PROBLEM:
Copy out the lines from the one containing "The height and width of the screenshot is (318, 280)." through the last line, replacing "Collapse" with "Expand" and leaving everything else the same.

[START OF MATERIAL SUPPLIED]

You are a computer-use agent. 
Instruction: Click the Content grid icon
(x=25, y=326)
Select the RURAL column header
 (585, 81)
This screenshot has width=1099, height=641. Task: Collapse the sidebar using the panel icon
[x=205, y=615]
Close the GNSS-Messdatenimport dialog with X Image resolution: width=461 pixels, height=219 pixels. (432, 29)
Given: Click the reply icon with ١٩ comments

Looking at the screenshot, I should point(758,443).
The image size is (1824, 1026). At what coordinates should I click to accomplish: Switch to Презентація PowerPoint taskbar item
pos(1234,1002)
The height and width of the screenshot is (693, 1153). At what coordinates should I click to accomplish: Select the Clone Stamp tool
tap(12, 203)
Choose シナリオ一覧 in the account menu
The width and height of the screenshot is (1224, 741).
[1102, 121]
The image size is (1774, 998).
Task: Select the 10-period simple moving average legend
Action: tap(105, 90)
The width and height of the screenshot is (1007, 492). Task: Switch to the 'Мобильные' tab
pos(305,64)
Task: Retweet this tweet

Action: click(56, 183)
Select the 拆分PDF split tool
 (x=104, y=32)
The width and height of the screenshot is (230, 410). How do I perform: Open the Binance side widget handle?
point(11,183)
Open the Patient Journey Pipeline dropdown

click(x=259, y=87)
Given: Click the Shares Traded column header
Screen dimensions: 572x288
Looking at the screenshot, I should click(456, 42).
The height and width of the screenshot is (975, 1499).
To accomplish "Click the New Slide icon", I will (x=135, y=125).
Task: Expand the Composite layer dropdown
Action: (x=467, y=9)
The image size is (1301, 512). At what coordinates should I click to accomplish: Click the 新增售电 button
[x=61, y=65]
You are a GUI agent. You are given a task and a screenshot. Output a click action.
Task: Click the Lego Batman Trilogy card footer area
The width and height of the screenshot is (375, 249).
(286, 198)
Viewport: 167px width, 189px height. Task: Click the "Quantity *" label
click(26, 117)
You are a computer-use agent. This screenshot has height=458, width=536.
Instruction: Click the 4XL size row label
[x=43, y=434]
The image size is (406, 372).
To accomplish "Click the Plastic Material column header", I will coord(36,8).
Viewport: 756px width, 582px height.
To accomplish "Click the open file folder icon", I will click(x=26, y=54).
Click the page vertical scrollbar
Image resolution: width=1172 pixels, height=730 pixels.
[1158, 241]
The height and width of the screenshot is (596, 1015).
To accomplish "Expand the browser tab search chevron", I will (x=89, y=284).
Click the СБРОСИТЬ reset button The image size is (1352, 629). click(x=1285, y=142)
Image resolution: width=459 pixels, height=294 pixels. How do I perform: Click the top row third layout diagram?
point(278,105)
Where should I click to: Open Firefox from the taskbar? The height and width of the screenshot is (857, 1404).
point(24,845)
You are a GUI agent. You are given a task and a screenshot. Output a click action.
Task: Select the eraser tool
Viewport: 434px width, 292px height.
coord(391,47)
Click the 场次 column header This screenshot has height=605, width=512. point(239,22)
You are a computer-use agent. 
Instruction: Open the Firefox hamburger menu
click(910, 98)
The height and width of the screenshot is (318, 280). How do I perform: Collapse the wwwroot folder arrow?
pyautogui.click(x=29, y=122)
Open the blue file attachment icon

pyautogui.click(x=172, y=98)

[END OF MATERIAL SUPPLIED]

TASK RESPONSE:
The height and width of the screenshot is (318, 280). How do I perform: Expand the wwwroot folder arrow?
pyautogui.click(x=29, y=122)
Open the blue file attachment icon

pyautogui.click(x=172, y=98)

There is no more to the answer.